■ What to work on ■
Each line of the data holding "comment" should be found and copied.
-- Opening Marker --
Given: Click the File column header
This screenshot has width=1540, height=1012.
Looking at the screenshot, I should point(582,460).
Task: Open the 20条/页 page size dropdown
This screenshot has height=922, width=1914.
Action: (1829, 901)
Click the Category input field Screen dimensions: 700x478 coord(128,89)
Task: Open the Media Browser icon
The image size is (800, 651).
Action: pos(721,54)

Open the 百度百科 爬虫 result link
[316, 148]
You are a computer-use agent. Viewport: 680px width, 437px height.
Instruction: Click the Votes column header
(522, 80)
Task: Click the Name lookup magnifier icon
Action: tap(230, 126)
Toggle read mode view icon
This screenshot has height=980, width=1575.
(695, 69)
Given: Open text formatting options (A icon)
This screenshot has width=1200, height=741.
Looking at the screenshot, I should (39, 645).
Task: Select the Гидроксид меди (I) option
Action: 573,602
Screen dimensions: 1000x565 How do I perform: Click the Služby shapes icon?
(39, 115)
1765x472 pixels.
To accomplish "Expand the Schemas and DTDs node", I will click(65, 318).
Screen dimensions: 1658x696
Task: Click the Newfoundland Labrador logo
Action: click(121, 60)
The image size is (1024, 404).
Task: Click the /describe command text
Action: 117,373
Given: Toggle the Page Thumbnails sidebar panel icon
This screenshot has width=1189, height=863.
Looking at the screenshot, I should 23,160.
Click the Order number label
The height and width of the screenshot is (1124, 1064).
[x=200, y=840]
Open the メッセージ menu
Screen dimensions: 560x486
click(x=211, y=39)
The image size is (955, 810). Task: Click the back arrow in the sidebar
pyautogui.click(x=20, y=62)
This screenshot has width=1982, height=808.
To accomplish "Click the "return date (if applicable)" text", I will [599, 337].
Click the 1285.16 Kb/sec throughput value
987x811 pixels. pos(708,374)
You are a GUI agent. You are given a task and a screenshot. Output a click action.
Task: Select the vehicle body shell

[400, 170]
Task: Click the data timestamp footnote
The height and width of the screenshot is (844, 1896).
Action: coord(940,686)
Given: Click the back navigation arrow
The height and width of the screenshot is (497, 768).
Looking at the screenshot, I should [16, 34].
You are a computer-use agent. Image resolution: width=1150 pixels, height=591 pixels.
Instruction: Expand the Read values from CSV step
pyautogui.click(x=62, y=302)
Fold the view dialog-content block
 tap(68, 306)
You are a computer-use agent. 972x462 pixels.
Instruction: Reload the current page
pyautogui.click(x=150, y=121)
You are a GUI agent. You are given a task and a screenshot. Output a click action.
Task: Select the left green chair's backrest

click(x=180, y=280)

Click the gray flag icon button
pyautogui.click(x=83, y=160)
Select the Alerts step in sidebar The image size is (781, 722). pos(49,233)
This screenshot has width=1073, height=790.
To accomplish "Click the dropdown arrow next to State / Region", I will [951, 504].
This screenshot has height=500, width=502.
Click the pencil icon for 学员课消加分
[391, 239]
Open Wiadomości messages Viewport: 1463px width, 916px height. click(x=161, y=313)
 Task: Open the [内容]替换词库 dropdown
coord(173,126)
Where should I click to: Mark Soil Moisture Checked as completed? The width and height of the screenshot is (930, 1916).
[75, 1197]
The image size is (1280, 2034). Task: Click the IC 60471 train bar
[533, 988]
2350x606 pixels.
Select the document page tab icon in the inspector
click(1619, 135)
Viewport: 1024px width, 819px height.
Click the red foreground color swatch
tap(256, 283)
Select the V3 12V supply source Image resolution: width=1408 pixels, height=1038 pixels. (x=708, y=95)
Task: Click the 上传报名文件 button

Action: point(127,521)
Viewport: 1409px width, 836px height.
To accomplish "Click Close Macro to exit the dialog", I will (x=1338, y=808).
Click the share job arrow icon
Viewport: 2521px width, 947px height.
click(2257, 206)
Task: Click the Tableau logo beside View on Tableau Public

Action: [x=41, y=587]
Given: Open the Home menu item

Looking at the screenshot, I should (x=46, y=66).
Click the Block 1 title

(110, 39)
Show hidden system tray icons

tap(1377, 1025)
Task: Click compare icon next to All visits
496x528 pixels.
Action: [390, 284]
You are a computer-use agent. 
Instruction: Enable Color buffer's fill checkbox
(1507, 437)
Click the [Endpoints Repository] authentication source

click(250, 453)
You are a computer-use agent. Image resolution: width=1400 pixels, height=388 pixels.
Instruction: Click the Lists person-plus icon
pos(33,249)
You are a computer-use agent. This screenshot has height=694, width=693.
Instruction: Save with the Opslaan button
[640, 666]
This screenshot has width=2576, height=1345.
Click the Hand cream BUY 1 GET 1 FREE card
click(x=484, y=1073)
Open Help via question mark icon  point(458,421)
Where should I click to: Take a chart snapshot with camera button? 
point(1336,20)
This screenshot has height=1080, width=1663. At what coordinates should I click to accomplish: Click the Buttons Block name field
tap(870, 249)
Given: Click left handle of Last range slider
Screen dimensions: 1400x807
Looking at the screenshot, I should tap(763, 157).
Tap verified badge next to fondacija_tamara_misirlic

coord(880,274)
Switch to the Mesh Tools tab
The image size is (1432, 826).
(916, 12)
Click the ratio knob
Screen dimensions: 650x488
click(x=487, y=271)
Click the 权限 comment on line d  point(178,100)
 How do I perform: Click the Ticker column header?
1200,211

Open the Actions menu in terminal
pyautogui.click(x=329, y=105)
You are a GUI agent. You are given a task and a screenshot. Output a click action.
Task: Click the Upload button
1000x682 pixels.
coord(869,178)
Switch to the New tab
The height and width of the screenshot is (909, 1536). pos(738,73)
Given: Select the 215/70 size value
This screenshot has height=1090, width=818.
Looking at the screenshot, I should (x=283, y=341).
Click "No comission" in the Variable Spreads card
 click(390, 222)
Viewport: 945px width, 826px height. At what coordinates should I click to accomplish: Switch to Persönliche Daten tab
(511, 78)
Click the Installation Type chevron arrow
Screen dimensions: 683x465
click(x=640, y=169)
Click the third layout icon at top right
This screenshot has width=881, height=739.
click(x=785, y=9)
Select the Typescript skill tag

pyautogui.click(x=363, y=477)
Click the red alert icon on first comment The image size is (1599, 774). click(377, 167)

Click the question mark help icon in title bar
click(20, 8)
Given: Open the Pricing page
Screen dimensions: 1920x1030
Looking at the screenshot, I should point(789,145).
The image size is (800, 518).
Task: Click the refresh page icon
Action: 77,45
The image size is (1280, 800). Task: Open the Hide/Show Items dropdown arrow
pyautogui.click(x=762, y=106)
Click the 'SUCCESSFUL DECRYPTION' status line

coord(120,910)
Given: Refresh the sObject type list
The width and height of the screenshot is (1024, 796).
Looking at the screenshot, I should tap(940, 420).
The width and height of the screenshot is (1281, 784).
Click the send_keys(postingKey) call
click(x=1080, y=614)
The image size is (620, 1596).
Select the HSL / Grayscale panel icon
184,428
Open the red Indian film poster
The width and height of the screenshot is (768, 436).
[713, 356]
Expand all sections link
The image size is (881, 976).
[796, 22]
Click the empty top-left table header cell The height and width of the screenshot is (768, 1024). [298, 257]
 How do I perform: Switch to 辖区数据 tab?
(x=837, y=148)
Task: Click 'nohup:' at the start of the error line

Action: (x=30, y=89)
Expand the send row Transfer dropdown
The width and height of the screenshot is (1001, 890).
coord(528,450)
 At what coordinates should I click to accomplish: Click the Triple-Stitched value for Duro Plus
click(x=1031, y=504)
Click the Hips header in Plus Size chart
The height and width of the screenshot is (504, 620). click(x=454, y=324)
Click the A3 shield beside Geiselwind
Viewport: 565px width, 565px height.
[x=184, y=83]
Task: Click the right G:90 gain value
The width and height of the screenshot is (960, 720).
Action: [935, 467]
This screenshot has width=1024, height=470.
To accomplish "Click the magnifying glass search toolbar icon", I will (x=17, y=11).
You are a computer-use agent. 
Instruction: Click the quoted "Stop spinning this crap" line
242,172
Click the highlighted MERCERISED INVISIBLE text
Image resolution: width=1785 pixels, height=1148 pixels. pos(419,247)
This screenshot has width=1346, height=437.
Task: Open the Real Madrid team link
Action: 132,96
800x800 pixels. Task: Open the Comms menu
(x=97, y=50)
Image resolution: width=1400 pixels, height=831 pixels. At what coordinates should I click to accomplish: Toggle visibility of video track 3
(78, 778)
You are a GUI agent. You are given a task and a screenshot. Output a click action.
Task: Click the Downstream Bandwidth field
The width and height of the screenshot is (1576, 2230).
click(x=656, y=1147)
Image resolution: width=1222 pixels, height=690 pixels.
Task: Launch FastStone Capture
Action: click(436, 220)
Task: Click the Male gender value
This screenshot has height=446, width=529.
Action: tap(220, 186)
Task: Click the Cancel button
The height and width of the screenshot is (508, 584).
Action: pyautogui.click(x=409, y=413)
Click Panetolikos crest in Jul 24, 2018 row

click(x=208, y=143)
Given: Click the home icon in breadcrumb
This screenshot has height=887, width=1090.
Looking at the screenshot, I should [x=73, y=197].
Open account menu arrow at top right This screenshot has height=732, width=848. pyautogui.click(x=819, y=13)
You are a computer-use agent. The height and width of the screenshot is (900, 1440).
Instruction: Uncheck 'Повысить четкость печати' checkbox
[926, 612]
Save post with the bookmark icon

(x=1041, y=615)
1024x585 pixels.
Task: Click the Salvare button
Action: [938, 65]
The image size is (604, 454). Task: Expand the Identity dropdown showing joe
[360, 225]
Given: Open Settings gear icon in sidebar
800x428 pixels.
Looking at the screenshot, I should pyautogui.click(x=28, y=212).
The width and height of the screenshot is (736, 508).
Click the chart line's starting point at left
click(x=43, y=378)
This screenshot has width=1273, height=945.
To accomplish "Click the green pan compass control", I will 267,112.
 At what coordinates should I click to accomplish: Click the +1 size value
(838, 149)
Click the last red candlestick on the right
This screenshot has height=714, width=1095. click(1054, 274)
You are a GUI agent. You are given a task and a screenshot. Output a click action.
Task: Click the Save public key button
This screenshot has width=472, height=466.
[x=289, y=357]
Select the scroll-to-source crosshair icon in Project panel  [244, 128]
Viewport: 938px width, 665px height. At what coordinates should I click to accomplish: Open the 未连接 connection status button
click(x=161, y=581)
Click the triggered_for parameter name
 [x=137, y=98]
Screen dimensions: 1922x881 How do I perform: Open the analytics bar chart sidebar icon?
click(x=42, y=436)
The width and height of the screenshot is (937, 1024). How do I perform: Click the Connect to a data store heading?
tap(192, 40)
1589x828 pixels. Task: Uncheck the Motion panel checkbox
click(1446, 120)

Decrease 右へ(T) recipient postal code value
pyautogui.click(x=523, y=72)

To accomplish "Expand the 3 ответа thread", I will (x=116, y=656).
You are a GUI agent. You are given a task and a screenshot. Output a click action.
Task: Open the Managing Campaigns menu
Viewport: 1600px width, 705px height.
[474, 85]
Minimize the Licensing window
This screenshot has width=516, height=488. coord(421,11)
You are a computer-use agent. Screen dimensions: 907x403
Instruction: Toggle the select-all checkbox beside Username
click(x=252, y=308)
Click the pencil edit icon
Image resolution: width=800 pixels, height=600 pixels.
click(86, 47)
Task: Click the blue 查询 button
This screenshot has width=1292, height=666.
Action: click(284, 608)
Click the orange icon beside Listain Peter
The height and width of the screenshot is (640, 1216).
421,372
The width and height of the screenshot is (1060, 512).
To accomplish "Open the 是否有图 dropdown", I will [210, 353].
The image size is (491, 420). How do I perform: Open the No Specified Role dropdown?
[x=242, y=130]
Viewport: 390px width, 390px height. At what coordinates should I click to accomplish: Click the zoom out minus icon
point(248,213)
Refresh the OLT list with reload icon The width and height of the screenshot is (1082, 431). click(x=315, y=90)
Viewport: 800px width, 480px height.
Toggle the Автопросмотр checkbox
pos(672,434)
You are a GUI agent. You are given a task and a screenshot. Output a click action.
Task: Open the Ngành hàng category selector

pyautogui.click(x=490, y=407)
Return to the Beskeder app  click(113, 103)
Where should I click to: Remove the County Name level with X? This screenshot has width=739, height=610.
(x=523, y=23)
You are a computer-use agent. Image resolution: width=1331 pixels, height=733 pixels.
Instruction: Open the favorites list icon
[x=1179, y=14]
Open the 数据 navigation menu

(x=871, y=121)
-- Closing Marker --
■ Task solution ■
Click the 权限 comment on line d  point(178,100)
Click the red alert icon on first comment The image size is (1599, 774). click(377, 167)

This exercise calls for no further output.